We believe that our most critical accounting policies are those relating to revenue recognition, contingencies, research and development expense and income taxes, and there have not been significant changes to our accounting policies discussed in the Annual Report on Form 10-K for the fiscal year ended on December 31, 2023.
Recently Issued Accounting Pronouncements
We review new accounting standards to determine the expected financial impact, if any, that the adoption of each standard will have. For the recently issued accounting standards that we believe may have an impact on our consolidated financial statements, see “Note 2—Summary of Significant Accounting Policies” in our condensed consolidated financial statements.
Smaller Reporting Company Status
Currently, we qualify as a smaller reporting company.

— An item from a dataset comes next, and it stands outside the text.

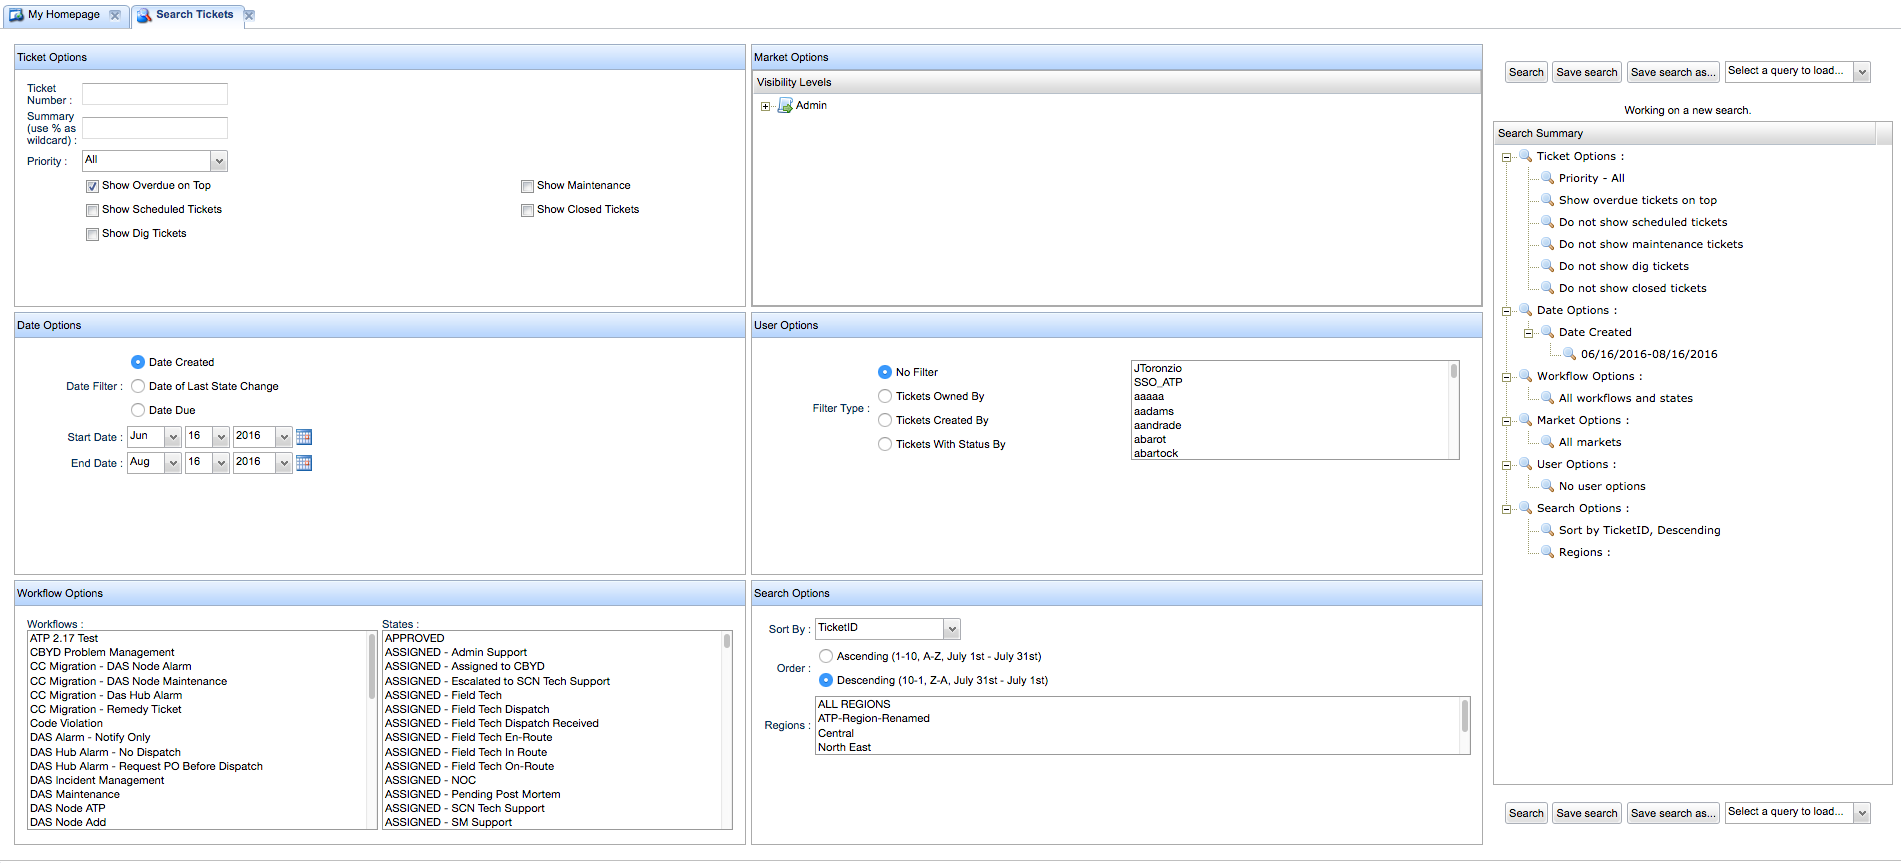This screenshot has height=863, width=1901.
Task: Open the Sort By TicketID dropdown
Action: click(952, 629)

As a smaller reporting company, we are eligible for and have taken advantage of certain exemptions from various reporting requirements that are not available to public reporting companies that do not qualify for this classification, including, but not limited to:
• |
An opportunity for reduced disclosure obligations regarding executive compensation in our periodic and annual reports, including exemption from the requirements to provide a compensation discussion and analysis describing compensation practices and procedures, |
• |
An opportunity for reduced financial statement disclosure in registration statements and in annual reports on Form 10-K, which only requires two years of audited financial statements rather than the three years of audited financial statements that are required for other public companies, |
• |
An opportunity for reduced audit and other compliance expenses as we are not subject to the requirement to obtain an auditor’s report on internal control over financial reporting under Section 404(b) of the Sarbanes-Oxley Act of 2002, and |
• |
An opportunity to utilize the non-accelerated filer time-line requirements. |
For as long as we continue to be a smaller reporting company, we expect that we will take advantage of both the reduced internal control audit requirements and the disclosure obligations available to us as a result of this classification.

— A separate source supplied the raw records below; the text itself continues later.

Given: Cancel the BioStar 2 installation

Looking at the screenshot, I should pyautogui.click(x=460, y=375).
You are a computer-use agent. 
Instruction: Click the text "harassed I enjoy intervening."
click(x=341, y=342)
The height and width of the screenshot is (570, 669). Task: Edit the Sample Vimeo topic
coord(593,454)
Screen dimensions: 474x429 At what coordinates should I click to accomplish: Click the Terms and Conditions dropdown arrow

Item 3. Quantitative and Qualitative Disclosures About Market Risk
We are a smaller reporting company as defined by Rule 12b-2 of the Exchange Act and are not required to provide the information required under this item.
Item 4. Controls and Procedures.
Evaluation of Disclosure Controls and Procedures
Our management, with the participation of our principal executive officer and principal financial officer, have evaluated the effectiveness of our disclosure controls and procedures as of the end of the period covered by this Quarterly Report on Form 10-Q. The term “disclosure controls and procedures,” as defined in Rules 13a-15(e) and 15d-15(e) under the Exchange Act, means controls and other procedures of a company that are designed to ensure that information required to be disclosed by us in the reports that we file or submit under the Exchange Act is recorded, processed, summarized and reported, within the time periods specified in the SEC’s rules and forms, and such information is accumulated and communicated to our management, including our principal executive and principal financial officers, or persons performing similar functions, as appropriate to allow timely decisions regarding required disclosure. Our principal executive officer and principal financial officer have concluded that, based on such evaluation, our disclosure controls and procedures were effective as of March 31, 2024.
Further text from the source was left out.